EXERCISE REQUIREMENTS:
Below are the records; copy exactly the stretch from the line containing "This screenshot has width=1359, height=517." through the line containing "Expand the Example menu chevron", both ends included, and nothing else.

SUPPLIED RECORDS:
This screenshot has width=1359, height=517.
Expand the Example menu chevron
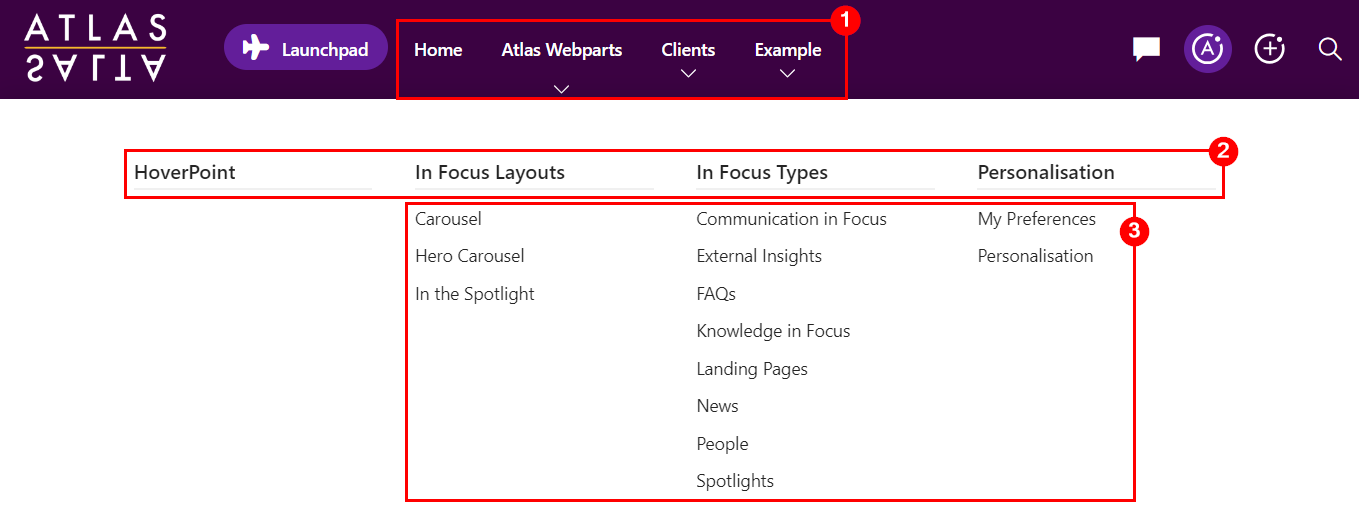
==
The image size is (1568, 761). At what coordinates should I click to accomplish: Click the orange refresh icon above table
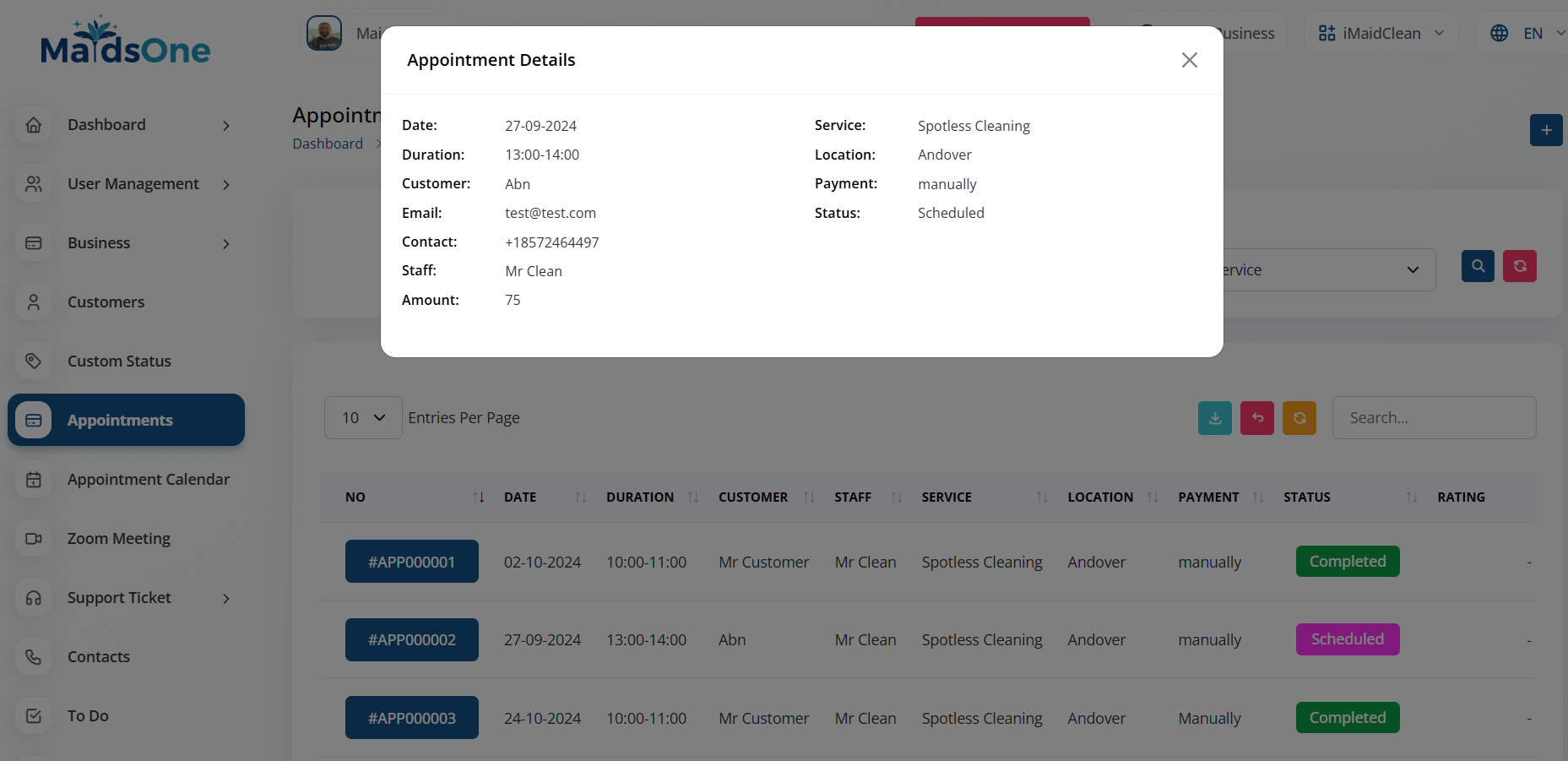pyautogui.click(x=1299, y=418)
...
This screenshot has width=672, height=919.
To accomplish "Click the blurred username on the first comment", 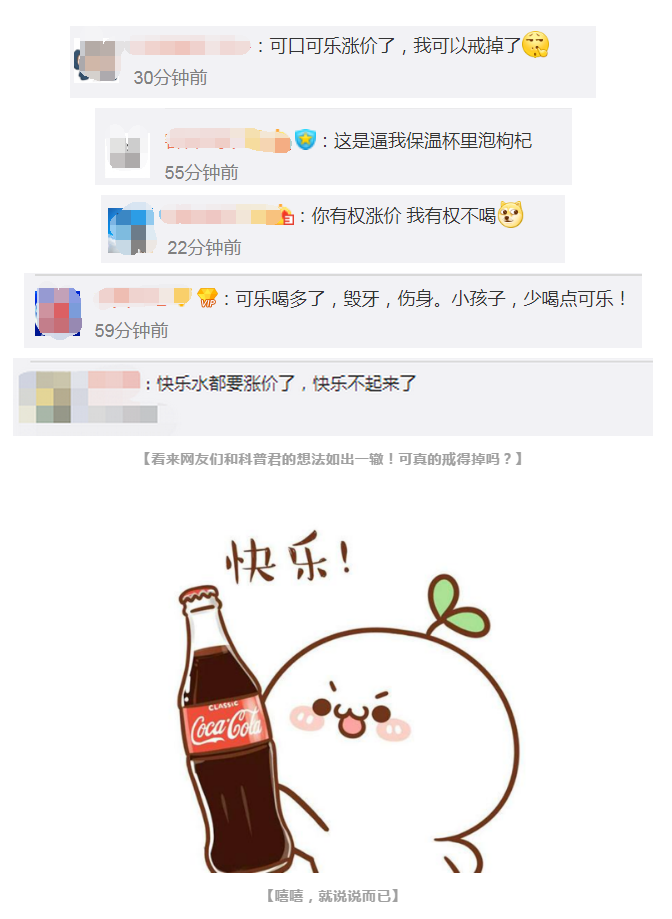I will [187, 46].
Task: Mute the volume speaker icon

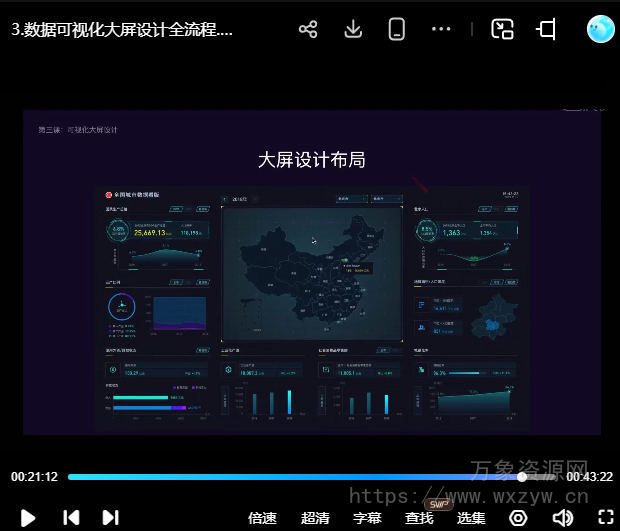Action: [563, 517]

EXPECTED ANSWER:
This screenshot has width=1359, height=517.
Expand the Example menu chevron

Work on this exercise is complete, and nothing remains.